Azure Virtual Machine Scale Sets can operate in two modes: manual scaling with a fixed instance count, or autoscaling with dynamic instance counts that respond to demand. When a scale set is configured with manual scaling, it maintains the same number of VM instances at all times — regardless of whether those instances are actively processing workload. Every provisioned instance continues to incur per-second compute charges, meaning the organization pays for full capacity even during off-peak hours, weekends, or seasonal lulls when only a fraction of that capacity is needed.

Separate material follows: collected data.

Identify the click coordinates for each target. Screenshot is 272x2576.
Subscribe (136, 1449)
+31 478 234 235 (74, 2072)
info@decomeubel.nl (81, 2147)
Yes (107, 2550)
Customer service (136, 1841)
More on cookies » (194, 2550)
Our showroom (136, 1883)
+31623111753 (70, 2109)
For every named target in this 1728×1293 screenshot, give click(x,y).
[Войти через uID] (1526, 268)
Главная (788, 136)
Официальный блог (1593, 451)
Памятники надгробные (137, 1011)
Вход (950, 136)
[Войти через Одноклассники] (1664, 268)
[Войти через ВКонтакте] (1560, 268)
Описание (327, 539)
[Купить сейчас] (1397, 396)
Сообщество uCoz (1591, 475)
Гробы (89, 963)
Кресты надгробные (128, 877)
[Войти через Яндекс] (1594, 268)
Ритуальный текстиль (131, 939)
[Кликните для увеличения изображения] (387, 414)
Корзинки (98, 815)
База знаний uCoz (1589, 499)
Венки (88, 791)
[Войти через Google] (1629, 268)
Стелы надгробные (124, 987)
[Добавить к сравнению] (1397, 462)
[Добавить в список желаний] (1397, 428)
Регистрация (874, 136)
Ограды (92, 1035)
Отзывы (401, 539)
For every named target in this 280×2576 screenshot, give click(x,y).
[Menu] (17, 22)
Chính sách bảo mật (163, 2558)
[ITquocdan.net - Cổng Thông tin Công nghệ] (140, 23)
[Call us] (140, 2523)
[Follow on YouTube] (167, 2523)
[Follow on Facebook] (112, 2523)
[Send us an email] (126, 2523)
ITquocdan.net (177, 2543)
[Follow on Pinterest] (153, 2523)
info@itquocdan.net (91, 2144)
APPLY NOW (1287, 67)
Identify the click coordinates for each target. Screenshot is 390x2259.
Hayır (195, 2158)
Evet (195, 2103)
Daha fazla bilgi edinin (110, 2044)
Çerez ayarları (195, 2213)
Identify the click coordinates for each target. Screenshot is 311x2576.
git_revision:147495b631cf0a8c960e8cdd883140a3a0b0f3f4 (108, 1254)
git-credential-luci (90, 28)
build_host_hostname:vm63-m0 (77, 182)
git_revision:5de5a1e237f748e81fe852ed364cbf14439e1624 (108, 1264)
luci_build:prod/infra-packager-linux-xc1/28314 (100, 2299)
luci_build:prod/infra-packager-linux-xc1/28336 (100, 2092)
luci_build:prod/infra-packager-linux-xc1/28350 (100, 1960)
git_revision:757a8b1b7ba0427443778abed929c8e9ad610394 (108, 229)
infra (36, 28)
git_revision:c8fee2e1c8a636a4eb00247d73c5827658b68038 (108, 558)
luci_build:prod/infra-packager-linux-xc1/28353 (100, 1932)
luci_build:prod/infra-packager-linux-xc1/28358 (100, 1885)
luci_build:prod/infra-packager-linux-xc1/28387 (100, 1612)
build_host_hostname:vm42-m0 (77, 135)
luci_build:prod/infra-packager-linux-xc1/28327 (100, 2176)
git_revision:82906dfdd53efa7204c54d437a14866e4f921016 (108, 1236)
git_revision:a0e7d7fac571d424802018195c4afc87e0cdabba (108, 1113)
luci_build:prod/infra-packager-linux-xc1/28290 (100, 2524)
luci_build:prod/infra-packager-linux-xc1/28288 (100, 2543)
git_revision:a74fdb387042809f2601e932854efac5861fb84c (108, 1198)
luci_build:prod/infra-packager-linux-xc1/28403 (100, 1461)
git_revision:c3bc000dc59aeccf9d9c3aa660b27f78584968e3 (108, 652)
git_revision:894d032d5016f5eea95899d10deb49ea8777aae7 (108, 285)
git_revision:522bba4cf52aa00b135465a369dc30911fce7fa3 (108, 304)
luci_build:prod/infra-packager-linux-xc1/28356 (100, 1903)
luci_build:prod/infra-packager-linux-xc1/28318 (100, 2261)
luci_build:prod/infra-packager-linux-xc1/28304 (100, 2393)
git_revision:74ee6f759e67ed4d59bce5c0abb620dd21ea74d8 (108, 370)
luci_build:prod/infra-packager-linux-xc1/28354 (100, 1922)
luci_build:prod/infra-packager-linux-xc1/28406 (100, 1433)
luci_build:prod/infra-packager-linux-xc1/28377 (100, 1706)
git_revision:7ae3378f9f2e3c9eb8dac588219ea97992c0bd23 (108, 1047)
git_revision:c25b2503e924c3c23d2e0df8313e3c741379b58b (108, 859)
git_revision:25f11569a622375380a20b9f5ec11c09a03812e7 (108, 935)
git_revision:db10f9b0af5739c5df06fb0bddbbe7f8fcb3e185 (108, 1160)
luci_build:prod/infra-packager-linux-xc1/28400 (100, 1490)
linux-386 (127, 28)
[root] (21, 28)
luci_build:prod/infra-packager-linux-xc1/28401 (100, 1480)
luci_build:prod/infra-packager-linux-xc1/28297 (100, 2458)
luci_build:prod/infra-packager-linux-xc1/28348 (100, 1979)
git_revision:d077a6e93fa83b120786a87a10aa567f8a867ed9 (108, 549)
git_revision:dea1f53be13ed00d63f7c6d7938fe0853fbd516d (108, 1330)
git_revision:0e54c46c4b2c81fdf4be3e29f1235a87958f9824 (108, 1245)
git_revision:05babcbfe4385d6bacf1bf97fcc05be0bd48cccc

This pattern is especially wasteful for workloads with variable demand — web applications with daily traffic cycles, batch processing jobs that run at specific intervals, or services with clear seasonal peaks. If a scale set is sized for peak demand but runs at that capacity around the clock, the gap between provisioned resources and actual utilization translates directly into unnecessary spend. Microsoft explicitly identifies autoscaling as a mechanism to reduce scale set costs by running only the number of instances required to meet current demand.
There are legitimate reasons to maintain fixed capacity — stateful applications that cannot tolerate dynamic instance changes, workloads with licensing constraints tied to specific instance counts, or scenarios where consistent performance without scale-up latency is critical. However, many scale sets running at fixed capacity do so simply because autoscaling was never configured, not because it was deliberately excluded. Identifying and addressing these cases represents a significant cost optimization opportunity.